Regular Math Lesson Sequence:

  1. I took ten problems from this LearnZillion practice sheet and immediately had students get to work in groups of three. The problem I typically chose was the first one since these problems got progressively more complex. Each group had a mini marker board. The rules required that whoever had the marker could not speak and could only write what he/she was told to write by the other two group members. After the group got the hang of the first one, I put a second problem up on the board. I intentionally hid all the problems from view so that I could have students compete. 
  2. I intentionally skipped to a problem (#6) that required students to divide a dividend and divisor that were the exact same number. Despite the fact that this exact problem was there exit ticket in the previous class and that I was handing back that very exit ticket as they worked this problem out, many students continued to make the same error they had the previous class. I showed them all of their errors on the exit ticket after students had an opportunity to work this particular problem through.
  3. We did one more problem and then looked at the QSSQ for this day. 
  4. We did another problem, but this one finally became more complicated. It was problem eight which forced students to subtract with negatives. After all groups thoroughly struggled with this, we moved onto the next part of our agenda to help strengthen this weakness.
  5. I created a really basic PowerPoint of nine or ten one digit integer problems in subtraction and addition. We did a pepper type of format with me asking four to six students stand at a time and answer about twenty questions in total before moving onto the next group. As a side note, for the amount of time that I know students spend on this topic in seventh grade, none of it sticks. Developmentally these students either are not interested in this topic or it just is that hard because I know the teachers spend a great deal of time trying to teach this standard. In any event, without mastery of this it is impossible to ask students to put division problems into scientific notation with proficiency. 
  6. The students did problems six, eight, nine, and ten as an exit ticket. The interesting answers are shown below. 

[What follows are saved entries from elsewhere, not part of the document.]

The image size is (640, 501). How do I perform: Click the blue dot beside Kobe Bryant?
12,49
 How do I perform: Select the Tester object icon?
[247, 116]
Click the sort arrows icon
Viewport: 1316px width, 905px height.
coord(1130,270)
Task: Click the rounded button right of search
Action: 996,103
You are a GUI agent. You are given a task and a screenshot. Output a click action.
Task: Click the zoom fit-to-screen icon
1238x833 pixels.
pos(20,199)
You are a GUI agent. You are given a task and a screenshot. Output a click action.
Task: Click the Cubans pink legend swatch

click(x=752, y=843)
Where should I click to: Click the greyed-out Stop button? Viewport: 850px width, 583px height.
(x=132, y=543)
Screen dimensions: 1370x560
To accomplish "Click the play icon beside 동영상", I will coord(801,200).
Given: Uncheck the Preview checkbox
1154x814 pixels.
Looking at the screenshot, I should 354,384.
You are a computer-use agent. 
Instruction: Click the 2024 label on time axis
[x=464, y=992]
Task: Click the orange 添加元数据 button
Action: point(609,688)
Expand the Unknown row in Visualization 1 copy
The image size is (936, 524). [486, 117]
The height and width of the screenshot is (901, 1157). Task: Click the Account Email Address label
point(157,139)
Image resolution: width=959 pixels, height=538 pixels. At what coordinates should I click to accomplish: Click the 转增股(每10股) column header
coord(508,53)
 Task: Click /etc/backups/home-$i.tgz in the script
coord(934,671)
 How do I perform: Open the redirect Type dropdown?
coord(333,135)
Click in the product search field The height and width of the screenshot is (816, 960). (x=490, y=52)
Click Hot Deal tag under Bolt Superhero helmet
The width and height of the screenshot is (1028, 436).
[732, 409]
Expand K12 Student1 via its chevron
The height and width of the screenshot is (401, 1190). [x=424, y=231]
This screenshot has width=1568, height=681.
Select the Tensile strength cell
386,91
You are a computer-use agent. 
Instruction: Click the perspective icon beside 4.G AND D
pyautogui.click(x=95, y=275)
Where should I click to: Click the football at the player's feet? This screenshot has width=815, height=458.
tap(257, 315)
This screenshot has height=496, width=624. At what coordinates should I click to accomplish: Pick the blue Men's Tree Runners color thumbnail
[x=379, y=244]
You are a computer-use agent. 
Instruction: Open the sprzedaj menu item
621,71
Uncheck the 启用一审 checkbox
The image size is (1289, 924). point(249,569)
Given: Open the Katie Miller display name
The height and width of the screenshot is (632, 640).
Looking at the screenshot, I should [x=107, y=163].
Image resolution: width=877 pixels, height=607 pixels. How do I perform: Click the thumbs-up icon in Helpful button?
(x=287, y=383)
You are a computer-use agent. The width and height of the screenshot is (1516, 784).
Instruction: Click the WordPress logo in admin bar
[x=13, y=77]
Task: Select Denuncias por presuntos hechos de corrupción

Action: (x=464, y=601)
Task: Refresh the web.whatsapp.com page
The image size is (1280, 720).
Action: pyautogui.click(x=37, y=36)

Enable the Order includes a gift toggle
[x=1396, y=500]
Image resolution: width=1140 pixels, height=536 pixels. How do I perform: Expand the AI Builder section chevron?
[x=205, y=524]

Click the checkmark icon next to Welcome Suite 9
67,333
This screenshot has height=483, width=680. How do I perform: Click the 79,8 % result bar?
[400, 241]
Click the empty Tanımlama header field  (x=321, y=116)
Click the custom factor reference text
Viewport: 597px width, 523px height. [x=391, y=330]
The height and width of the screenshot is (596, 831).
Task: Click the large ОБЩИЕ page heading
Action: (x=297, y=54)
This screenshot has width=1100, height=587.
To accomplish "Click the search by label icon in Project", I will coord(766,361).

I consider both of these interesting because I think there is a narrative here. Both the coefficients and the exponents are wrong. The mistakes are obvious in both cases. The top student did 2.5 divided by 2 and the other student multiplied (probably because it was something that could be done mentally) instead of dividing. The exponents were added instead of subtracted.

I think what is telling is that there is no work here. No effort to divide each part up individually. The top student tries something, but does not even want me to see. This could be because I have been saying to students do not do too much math in an effort to persuade them away from writing out the numbers in standard form. I need to reallocate our goals to do math, but recognize what is necessary and what is not. Here the students are clearly guessing and do not have logical proof to show why what they are doing makes actual sense. 

Honors Math Objective: Find the domain and range of a graph

Honors Math Standards: A1-F-A1Understand that a function from one set (called the domain) to another set (called the range) assigns to each element of the domain exactly one element of the range. If f is a function and x is an element of its domain, then f(x) denotes the output (range) of f corresponding to the input x. The graph of f is the graph of the equation y = f(x). 

Honors Math Lesson Sequence:

  1. QSSQ
  2. Recap of Ketchup Day. 
  3. I explained to students how pictionary would work. Since I have twenty-six students in this class, I grouped students according to a deck of cards (ace through king). One card was red and one was black. Ideally I would have had the kids with the red card do half of the graphs and the ones with the black cards do the other half. That was not what I did unfortunately, but confusion was only temporary. 
  4. The students and I began to do Pictionary (credit to John Scammel). They used a great deal of vocabulary and it served as a nice refresher in a topic that they probably have not visited since June at the earliest. 
  5. Afterwards we broke down this vocabulary and I mentioned for the first time words like translation and domain and range. 
  6. I assigned students to work out the domain and range of six different graphs for homework. It would have been helpful to get students to use colored pencils, but I was time-crunched at the end of the lesson.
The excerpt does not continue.